Microsoft.Office.Interop.PowerPoint.EApplication_PresentationBeforeSaveEventHandler(Application_PresentationBeforeSave);

       }

       void

Application_PresentationBeforeSave(Microsoft.Office.Interop.PowerPoint.Presentation Pres, ref bool Cancel)

       {

           Pres.SaveAs("c:\\PowerPointPres.pptx",

Microsoft.Office.Interop.PowerPoint.PpSaveAsFileType.ppSaveAsXMLPresentation,

               Microsoft.Office.Core.MsoTriState.msoFalse);

           Cancel = true;

       }

When the Pres.SaveAs call is made, the default SaveAs dialog is displayed.  Also, I set a breakpoint at the Cancel = true line, and it is never hit.  Processing in that method appears to halt as soon as SaveAs is called.

Thanks very much,

Gary

Friday, May 23, 2008 10:06 AM by dwarfnebula

# re: Visual How to: Automating PowerPoint 2007 Using a Custom Task Pane

Thanks Gary. A VSTO writer (McLean) did some research and thinks this might be by design behavior of PowerPoint.  He notes:

"When I tried his exact code, the call to Pres.SaveAs in the PresentationBeforeSave event handler throws a COMException.  

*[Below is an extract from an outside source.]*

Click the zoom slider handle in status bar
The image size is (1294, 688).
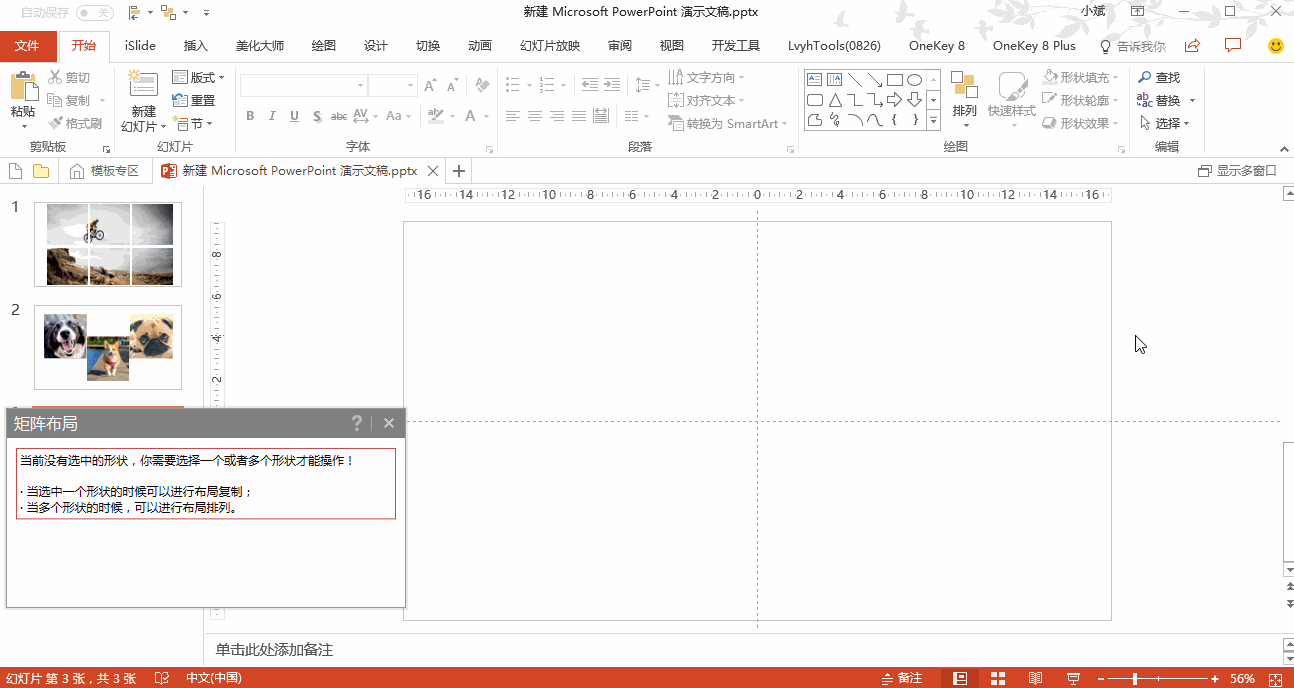point(1135,679)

I presume the exception is why the following Cancel = true line in his code is never being reached. If he isn't seeing the exception, he should go to Debug->Exceptions and check the Thrown box for Common Language Runtime Exceptions, or add try/catch blocks to his code."

He found some information about this at http://www.xtremevbtalk.com/archive/index.php/t-210840.html.  

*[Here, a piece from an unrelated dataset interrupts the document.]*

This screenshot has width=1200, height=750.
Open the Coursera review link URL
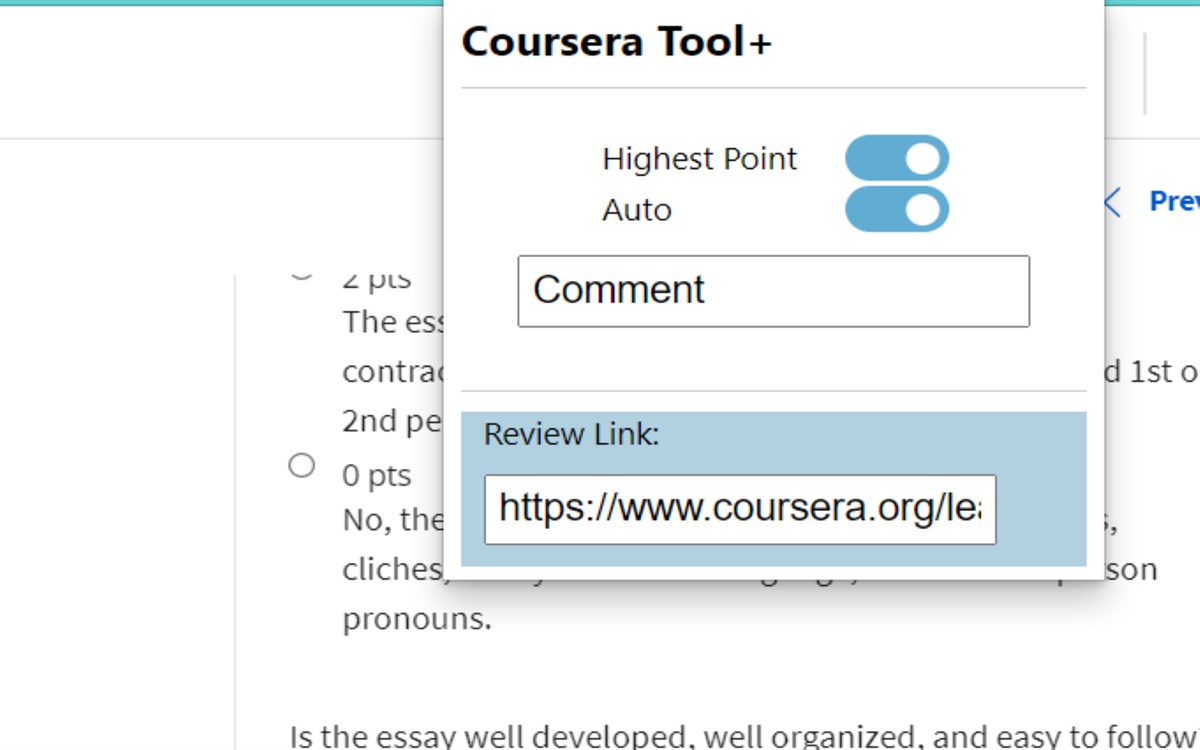pyautogui.click(x=740, y=510)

In particular, the thread notes "it seem that for both Word and Excel it is possible to cancel the saveas and, whilst still in the "beforesave" event, issue a request to the office product to save the document to a specified location. You can't do that with PowerPoint the SaveAs commend always fails if your in the "beforeSave" thread. Both situations should get you into trouble. What is happening is that you are creating infinite-recursion, and if there were no protections in place, you would get a Stack Overflow Error, which is generally fatal."

According to this thread, you might be able to get around this by calling SaveAs on a different thread, or use a timer to call SaveAs after the PresentationBeforeSave event is raised.

I hope this helps!

Kathleen

Saturday, May 24, 2008 12:21 AM by kmcgrath

# re: Visual How to: Automating PowerPoint 2007 Using a Custom Task Pane

Kathleen,

I cannot thank you enough for you and the rest of the team's help on this; it is invaluable.  I will continue to work on this, and if you'd like, I'll post what I find out.

Thank you again,

Gary

Tuesday, May 27, 2008 9:03 AM by dwarfnebula

# re: Visual How to: Automating PowerPoint 2007 Using a Custom Task Pane

Thank you very much for the VSTO for Mere Mortals.

book. It has helped me a lot as a quick intro to vb.net and VSTO programming. Having done a lot of programming in good old VB6 and VBA I've started to learn VSTO quite recently. It's really fun and so exciting to explore the huge possibilities with VSTO. These videos are awesome as well.